Syncope and Remote Monitoring
At EUROPACE, an interesting late-breaking clinical trial addressed the vexing topic of “syncope.” In this study from the Syncope Unit Project (SUP)-2, investigators assessed a systematic guideline-based algorithm in different forms of reflex syncope (7). This prospective, multicenter, observational study in 253 patients reinforced the need for a stepwise approach using carotid sinus massage, a tilt table test, and implantable loop recorder–guided therapy. Patients who were observed to have an asystolic response on 1 of these tests received a dual-chamber pacemaker and were then subsequently observed to have a low recurrence rate of syncope. The actuarial syncope recurrence rate was significantly reduced to 9% at 1 year and 15% at 2 years in the pacing group compared with 22% and 37%, respectively, in patients who remained nondiagnostic to the previously mentioned tests.
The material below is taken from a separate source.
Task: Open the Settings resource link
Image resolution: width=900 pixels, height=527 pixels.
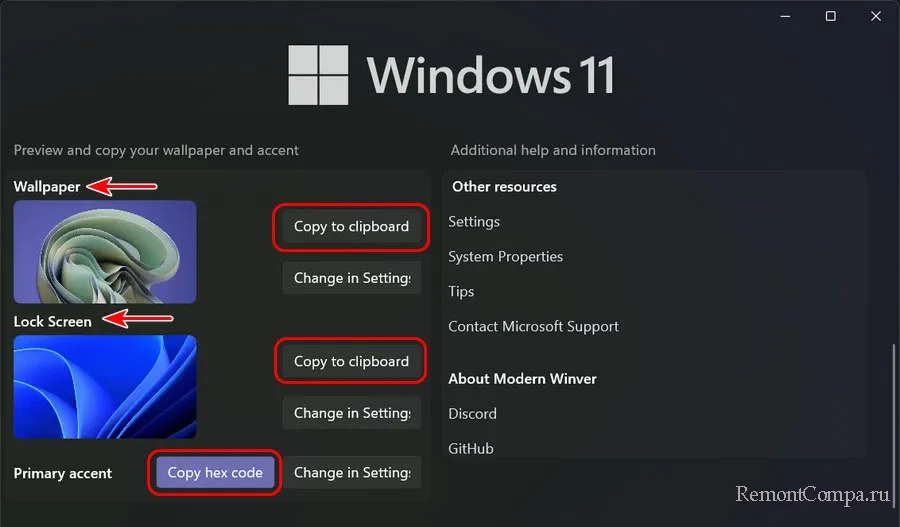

Syncope continues to present a common clinical problem, and it seems that having a systematic approach, preferably a multidisciplinary one, can help reduce the morbidity from recurrent episodes.
Finally, an important presentation at HRS rekindled interest in the often-neglected area of remote monitoring, where the investigators evaluated 92,566 patients with implanted devices (ICDs, permanent pacemakers, and CRTs) over a 5-year period. Patients were categorized into 2 subgroups: 1 that had remote monitoring and clinical follow-up, and 1 with only clinical follow-up. The remote monitoring arm was associated with a shorter mean length of stay (5.3 days vs. 8.1 days; p < 0.001) and a 30% reduction in all-cause hospitalization costs, translating to $3,700 less per patient year. Notably, 30-day rehospitalization for heart failure (HF) was reduced in remote monitoring (8.8% vs. 11.3%), with an absolute difference of approximately 7% in CRT-defibrillator patients (11.2% vs. 17.8%). Noticeably, the benefit of remote monitoring extends across all devices, improving clinical outcomes and decreasing health care expenses. Most patients with HF have implanted devices, and it makes sense for electrophysiology and HF specialists to work together to help reduce HF readmissions and, consequently, the burden on the health care system.